::: SUPPLIED PASSAGE :::

The Biology Project: Immunology

Introduction to Immunology Tutorial

History of Vaccinations

The story of smallpox

Image courtesy of CDC

The Chinese are credited with making the observation that deliberately infecting people with mild forms of smallpox could prevent infection with more deadly forms and provide life long protection. Knowledge of the technique, known as variolation, worked its way west to Turkey by the 18th century.

Lady Mary Wortley Montagu, the wife of the British Ambassador to Turkey and who had once survived smallpox, had her children treated and brought the ideas back to Britain, where research began on how to reduce the inoculation's sometimes-awful side effects.

In 1798, the British physician Edward Jenner published his long-term observation that cowpox exposure protected milkmaids from smallpox. To see if this protection could be artificially induced, he exposed a "healthy boy" to cowpox virus from a milkmaid, and then attempted to infect the boy with smallpox. (Obviously, this experimental method is unethical by today's standards.) This method works because cowpox shares antigens with smallpox, but doesn't cause the disease.

:::

PROBLEM 1 => Return the portion of the smallpox history word for word, starting with "In 1798, the" and going on through "cause the disease.".
PROBLEM 2 => Condense the paragraph of the smallpox history that opens "In 1798, the British physician" into a shorter version that keeps its main facts.
The lines that follow have no connection to the smallpox history above.

::: SOURCE DATA :::

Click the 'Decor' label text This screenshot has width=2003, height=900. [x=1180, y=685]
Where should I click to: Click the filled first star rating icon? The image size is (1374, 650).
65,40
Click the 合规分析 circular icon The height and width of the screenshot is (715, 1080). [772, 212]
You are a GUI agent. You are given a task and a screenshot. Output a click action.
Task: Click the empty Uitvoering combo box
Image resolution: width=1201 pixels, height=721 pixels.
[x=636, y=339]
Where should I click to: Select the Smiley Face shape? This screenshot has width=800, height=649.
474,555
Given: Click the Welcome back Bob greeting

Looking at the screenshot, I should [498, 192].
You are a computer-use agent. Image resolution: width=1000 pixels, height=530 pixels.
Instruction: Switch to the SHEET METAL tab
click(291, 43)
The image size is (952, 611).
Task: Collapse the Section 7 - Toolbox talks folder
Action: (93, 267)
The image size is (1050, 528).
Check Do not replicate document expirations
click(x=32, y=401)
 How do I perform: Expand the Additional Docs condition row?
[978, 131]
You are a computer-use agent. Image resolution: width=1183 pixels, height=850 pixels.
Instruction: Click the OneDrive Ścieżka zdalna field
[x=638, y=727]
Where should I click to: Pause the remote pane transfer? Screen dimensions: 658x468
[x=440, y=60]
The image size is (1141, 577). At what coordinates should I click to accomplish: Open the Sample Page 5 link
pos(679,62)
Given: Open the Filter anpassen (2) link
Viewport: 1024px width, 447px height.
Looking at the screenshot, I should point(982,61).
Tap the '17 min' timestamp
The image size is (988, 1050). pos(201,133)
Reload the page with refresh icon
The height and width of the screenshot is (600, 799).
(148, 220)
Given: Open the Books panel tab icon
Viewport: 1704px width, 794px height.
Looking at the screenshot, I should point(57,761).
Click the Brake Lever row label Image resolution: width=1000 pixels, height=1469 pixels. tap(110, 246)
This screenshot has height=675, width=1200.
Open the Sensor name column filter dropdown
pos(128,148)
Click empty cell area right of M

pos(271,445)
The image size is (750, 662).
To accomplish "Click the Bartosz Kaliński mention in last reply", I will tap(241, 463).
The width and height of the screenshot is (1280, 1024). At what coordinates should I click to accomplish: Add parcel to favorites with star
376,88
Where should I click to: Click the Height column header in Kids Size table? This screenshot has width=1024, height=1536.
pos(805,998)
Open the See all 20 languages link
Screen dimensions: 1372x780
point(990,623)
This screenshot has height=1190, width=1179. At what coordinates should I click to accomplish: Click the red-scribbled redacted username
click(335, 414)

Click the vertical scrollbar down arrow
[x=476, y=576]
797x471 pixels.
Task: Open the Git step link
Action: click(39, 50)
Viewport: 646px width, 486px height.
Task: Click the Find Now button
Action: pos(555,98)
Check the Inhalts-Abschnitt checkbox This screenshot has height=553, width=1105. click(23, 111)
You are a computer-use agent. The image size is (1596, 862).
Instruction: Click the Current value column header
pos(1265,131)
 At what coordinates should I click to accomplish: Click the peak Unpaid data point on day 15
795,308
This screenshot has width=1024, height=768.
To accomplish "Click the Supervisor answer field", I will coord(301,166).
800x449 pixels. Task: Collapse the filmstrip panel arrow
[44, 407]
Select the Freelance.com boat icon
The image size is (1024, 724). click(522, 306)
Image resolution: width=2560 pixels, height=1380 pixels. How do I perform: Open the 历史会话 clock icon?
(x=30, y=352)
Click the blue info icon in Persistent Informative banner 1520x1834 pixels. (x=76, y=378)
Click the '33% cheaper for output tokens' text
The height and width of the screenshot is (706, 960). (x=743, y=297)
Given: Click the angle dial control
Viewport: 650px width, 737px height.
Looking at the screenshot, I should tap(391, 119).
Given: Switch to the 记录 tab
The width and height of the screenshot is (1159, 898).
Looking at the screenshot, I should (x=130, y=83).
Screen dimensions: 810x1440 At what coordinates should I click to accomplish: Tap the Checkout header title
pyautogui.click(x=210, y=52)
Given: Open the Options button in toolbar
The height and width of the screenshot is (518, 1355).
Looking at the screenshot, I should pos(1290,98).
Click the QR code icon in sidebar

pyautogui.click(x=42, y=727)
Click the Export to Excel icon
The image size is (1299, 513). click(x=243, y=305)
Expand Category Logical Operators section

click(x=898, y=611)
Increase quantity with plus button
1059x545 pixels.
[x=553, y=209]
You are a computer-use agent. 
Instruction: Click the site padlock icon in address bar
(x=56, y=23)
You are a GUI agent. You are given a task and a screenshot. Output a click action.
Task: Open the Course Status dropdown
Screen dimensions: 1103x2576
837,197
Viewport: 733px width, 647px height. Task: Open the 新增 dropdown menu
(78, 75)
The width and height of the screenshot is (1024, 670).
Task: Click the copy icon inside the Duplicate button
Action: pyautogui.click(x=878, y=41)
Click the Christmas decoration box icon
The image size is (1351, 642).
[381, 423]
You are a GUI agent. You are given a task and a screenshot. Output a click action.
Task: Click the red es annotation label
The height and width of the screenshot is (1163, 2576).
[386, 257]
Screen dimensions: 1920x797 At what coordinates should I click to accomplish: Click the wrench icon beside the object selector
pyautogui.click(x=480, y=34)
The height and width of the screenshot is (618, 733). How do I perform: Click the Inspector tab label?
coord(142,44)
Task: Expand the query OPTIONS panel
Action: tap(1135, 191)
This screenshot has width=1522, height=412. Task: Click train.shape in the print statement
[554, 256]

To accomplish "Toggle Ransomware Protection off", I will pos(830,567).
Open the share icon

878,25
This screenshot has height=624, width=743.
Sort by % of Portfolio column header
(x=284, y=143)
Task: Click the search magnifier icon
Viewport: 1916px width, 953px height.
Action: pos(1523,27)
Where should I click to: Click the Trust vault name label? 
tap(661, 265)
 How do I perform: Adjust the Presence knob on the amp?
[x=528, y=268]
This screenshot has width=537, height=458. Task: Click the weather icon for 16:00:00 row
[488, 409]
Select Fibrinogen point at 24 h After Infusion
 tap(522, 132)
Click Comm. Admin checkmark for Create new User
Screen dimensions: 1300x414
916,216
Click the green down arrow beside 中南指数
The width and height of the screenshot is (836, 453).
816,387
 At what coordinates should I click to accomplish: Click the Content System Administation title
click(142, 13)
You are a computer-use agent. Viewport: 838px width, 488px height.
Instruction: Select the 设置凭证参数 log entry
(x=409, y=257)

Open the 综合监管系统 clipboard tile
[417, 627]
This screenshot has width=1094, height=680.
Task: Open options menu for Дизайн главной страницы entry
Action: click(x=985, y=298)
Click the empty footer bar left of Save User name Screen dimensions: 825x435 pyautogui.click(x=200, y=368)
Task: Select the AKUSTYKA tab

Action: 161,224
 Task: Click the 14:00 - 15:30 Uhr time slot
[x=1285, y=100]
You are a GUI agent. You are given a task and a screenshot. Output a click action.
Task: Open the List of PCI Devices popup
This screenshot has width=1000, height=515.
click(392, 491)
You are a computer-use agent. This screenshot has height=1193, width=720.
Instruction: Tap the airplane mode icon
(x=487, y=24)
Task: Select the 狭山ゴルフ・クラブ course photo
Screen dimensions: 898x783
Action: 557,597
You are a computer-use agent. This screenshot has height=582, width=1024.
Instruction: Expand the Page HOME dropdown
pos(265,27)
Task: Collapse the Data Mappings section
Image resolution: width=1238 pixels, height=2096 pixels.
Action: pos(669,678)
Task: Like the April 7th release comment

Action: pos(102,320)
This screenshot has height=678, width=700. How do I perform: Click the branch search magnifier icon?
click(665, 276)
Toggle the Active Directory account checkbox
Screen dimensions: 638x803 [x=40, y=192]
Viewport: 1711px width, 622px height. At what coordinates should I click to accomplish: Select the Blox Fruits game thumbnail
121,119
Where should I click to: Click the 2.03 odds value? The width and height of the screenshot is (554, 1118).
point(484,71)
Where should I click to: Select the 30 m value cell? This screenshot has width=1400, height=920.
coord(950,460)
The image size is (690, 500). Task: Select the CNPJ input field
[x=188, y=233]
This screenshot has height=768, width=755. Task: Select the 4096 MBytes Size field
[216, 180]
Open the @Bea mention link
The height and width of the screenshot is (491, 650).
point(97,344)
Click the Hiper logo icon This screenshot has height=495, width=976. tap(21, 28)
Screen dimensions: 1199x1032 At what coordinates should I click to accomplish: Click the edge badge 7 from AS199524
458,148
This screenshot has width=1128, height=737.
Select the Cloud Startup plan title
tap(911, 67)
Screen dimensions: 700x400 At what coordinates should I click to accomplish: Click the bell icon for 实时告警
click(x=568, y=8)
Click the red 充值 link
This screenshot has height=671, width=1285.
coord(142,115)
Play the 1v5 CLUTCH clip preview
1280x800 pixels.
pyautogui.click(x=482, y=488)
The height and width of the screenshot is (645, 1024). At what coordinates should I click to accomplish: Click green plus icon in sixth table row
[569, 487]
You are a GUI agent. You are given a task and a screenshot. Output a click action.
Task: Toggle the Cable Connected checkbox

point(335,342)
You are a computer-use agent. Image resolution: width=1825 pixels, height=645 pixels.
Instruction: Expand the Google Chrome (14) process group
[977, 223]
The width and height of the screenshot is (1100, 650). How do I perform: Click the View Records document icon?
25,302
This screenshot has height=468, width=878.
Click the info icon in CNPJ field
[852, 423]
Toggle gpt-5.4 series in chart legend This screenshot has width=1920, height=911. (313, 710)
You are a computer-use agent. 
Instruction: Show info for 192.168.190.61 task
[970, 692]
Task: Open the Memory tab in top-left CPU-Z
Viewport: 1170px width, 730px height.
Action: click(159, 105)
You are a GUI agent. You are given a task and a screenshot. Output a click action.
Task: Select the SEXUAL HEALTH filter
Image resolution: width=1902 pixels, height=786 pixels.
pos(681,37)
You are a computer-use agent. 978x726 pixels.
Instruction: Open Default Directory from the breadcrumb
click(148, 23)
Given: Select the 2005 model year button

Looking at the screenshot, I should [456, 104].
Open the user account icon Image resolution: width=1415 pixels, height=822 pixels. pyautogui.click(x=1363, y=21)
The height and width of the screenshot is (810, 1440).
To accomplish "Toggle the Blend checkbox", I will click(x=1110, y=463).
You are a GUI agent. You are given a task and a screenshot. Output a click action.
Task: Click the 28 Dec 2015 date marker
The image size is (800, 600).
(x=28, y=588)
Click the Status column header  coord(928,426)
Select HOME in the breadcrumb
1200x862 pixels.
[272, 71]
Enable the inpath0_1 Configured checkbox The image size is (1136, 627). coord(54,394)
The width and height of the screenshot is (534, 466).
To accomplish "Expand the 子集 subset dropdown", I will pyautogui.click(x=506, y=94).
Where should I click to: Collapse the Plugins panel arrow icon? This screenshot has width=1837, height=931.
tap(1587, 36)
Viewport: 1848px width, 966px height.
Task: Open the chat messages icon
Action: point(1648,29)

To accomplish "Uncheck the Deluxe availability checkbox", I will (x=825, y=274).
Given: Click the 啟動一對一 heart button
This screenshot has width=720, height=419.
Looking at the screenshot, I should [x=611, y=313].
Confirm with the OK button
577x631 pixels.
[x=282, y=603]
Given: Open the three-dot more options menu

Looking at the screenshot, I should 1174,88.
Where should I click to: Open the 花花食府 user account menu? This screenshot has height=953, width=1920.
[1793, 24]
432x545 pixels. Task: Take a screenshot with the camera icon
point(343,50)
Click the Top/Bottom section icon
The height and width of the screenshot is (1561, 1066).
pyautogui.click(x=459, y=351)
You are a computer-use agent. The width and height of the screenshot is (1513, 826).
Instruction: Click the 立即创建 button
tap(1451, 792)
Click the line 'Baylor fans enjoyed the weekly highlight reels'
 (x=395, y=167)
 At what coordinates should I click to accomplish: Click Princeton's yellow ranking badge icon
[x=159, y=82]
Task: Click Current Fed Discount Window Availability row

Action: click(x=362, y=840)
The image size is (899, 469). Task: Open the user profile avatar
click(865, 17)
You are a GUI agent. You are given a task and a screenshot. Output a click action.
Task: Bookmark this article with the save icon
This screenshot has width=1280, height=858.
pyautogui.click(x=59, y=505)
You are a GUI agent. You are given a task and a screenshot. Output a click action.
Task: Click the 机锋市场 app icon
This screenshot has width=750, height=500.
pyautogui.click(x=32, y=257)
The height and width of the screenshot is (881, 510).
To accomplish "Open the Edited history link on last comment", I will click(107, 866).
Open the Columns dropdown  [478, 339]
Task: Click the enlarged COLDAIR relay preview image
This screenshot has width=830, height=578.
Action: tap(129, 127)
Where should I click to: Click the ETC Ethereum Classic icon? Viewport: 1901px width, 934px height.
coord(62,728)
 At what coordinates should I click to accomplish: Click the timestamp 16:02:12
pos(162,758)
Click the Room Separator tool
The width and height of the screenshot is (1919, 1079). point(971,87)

:::

RESULT 1 =>
In 1798, the British physician Edward Jenner published his long-term observation that cowpox exposure protected milkmaids from smallpox. To see if this protection could be artificially induced, he exposed a "healthy boy" to cowpox virus from a milkmaid, and then attempted to infect the boy with smallpox. (Obviously, this experimental method is unethical by today's standards.) This method works because cowpox shares antigens with smallpox, but doesn't cause the disease.

RESULT 2 => In 1798, British physician Edward Jenner published his long-term observation that cowpox exposure protected milkmaids from smallpox. To test whether this protection could be induced artificially, he exposed a "healthy boy" to cowpox virus from a milkmaid and then tried to infect him with smallpox. By today's standards, this method is unethical. It works because cowpox shares antigens with smallpox but doesn't cause the disease.